* BEGIN *

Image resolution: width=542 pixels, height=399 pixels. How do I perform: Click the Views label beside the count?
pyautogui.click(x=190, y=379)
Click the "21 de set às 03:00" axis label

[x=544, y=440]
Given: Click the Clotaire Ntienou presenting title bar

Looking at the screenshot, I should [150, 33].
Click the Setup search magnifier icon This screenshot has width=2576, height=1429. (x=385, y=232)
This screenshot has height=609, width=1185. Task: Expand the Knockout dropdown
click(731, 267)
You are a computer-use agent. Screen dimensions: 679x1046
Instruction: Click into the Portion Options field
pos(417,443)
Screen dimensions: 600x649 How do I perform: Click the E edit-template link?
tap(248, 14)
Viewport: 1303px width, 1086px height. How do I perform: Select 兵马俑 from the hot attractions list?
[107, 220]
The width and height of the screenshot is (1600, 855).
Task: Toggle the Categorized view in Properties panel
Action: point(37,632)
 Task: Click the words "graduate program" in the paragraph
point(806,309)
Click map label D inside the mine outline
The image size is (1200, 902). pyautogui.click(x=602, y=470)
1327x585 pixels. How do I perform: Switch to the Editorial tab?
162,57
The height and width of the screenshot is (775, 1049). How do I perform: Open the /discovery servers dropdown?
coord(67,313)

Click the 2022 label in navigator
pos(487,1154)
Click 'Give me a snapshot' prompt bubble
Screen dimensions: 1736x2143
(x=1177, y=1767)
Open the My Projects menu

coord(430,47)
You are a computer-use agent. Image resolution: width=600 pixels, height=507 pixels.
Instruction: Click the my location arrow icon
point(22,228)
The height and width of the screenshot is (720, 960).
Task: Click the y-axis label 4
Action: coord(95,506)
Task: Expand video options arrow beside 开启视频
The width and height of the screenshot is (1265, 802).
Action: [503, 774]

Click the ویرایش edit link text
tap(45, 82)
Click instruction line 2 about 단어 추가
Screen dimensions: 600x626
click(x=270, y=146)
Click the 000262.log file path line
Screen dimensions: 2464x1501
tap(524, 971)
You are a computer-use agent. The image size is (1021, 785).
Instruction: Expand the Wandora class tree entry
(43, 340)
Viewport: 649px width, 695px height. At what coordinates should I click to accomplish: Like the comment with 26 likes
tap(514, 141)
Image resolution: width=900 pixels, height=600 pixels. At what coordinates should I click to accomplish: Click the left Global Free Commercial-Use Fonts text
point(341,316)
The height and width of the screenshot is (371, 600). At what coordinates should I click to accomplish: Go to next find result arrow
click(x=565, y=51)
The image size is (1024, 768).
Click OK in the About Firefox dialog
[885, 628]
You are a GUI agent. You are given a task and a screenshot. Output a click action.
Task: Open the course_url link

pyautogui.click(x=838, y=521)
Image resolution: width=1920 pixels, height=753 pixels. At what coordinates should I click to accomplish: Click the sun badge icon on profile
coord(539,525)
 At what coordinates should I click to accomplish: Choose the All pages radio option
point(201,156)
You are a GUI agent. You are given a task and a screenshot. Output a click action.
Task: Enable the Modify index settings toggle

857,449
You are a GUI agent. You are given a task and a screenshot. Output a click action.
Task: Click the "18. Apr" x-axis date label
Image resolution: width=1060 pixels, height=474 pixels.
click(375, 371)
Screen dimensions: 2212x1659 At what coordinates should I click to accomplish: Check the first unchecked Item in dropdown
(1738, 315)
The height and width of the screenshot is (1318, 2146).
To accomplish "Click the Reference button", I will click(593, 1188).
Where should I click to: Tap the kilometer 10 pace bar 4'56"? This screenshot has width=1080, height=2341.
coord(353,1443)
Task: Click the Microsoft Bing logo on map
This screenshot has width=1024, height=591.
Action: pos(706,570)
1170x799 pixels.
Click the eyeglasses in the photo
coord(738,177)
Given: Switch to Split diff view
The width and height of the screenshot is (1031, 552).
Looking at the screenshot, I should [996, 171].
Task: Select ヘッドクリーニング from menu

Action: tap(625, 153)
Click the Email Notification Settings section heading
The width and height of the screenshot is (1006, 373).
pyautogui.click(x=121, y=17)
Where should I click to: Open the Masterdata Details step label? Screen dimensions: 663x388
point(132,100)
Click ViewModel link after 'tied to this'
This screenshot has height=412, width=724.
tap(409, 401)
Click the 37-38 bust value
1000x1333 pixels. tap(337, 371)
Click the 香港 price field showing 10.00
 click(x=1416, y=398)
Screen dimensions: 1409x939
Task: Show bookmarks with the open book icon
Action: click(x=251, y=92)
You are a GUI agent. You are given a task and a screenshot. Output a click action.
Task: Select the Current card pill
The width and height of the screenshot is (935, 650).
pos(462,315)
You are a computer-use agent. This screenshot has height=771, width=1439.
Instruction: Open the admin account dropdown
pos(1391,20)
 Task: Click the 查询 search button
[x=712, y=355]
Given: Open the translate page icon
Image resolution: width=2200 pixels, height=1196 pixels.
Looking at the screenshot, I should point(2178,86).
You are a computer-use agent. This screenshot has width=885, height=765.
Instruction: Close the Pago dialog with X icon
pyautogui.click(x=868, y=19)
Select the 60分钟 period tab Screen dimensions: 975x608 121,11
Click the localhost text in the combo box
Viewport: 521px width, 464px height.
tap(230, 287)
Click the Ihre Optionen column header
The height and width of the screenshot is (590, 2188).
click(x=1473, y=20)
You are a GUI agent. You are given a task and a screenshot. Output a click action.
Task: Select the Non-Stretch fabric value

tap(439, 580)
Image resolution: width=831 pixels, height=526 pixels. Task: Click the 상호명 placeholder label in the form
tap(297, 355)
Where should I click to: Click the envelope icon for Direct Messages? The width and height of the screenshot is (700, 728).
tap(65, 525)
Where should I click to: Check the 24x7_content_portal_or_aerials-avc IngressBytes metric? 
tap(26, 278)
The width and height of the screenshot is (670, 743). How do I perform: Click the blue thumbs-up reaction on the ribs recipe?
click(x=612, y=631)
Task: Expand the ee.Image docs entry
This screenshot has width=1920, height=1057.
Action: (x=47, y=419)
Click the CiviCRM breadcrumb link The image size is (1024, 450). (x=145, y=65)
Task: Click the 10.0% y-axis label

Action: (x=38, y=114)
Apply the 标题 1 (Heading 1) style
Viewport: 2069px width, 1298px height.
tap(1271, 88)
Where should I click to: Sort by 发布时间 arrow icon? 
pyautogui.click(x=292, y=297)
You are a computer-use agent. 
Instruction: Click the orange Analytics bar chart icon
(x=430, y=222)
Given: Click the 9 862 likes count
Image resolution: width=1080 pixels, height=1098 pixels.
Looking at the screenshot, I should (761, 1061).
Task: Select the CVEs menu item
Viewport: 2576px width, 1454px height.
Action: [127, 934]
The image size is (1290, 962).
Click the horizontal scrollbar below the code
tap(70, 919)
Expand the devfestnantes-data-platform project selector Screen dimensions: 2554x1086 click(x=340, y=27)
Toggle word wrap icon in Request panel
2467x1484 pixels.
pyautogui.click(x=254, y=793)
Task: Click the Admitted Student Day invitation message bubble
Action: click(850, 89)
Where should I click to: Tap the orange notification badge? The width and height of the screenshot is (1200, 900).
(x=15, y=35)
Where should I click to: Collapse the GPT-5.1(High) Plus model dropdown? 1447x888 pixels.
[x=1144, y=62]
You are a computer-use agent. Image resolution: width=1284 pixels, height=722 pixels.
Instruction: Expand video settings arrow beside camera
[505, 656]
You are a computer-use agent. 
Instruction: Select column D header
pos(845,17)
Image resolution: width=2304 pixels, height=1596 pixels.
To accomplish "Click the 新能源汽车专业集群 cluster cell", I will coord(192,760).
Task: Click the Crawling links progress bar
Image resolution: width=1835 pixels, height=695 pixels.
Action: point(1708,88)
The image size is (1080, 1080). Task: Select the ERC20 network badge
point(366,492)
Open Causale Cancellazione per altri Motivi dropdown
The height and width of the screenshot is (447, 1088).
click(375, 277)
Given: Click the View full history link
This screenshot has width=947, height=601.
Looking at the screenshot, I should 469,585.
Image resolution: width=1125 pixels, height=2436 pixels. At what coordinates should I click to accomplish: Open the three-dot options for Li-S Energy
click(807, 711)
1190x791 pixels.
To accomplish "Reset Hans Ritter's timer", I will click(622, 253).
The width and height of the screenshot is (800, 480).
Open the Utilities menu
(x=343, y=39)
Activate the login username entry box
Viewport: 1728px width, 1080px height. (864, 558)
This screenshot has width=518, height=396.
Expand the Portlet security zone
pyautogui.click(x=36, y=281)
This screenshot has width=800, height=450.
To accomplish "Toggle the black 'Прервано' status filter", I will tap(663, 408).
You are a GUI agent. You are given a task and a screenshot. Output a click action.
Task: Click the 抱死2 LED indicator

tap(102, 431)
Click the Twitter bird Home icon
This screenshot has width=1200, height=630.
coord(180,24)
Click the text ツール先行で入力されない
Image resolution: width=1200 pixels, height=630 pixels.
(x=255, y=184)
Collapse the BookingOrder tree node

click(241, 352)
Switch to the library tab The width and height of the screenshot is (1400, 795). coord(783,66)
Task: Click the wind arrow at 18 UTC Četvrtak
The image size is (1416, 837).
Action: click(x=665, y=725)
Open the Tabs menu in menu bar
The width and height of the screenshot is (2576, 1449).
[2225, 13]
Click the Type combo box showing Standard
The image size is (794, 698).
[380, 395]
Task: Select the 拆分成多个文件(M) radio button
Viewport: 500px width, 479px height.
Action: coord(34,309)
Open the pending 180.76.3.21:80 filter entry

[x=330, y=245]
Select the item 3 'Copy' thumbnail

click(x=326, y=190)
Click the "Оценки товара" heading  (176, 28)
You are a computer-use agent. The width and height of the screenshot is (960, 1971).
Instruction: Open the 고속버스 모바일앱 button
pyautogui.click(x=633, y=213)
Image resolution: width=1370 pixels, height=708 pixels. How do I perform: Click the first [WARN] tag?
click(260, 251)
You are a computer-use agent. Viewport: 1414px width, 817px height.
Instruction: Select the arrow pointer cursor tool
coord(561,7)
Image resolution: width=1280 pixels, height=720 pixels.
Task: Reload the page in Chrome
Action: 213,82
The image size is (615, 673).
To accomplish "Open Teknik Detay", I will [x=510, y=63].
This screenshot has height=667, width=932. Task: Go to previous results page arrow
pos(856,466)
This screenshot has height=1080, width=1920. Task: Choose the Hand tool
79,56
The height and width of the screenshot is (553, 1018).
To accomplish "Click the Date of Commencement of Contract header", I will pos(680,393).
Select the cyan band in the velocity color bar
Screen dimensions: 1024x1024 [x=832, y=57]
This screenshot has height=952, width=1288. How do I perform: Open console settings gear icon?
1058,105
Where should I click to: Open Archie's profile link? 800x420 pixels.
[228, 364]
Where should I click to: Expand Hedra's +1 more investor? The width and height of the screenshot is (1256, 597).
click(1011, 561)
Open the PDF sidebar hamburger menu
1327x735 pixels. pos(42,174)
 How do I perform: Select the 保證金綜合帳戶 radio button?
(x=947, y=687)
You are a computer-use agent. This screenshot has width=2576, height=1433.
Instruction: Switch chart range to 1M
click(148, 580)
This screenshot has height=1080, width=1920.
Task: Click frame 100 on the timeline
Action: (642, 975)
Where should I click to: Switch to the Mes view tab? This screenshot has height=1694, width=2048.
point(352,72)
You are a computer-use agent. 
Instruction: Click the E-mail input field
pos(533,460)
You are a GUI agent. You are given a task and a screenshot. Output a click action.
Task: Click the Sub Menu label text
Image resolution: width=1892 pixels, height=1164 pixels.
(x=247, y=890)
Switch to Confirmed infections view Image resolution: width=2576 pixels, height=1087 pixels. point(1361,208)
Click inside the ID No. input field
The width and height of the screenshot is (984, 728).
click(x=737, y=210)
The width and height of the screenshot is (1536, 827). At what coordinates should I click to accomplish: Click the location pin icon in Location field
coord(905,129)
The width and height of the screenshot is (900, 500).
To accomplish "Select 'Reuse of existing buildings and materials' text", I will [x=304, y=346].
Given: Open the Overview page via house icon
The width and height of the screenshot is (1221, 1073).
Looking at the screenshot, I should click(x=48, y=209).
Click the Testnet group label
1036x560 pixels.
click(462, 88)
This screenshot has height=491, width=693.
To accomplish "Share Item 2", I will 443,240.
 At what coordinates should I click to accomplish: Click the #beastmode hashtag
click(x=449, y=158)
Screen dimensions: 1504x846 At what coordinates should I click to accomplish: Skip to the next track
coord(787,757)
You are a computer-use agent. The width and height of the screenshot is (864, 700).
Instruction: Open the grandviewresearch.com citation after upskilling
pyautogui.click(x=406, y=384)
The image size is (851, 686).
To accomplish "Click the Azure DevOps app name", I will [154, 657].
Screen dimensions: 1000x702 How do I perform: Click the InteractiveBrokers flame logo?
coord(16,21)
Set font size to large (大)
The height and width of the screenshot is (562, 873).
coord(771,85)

* END *

Exercise instructions
Duplicate the items verbatim, from the first line of the items up to and including the line that contains "Click the Setup".

Worked answer
Image resolution: width=542 pixels, height=399 pixels. How do I perform: Click the Views label beside the count?
pyautogui.click(x=190, y=379)
Click the "21 de set às 03:00" axis label

[x=544, y=440]
Given: Click the Clotaire Ntienou presenting title bar

Looking at the screenshot, I should [150, 33].
Click the Setup search magnifier icon This screenshot has width=2576, height=1429. (x=385, y=232)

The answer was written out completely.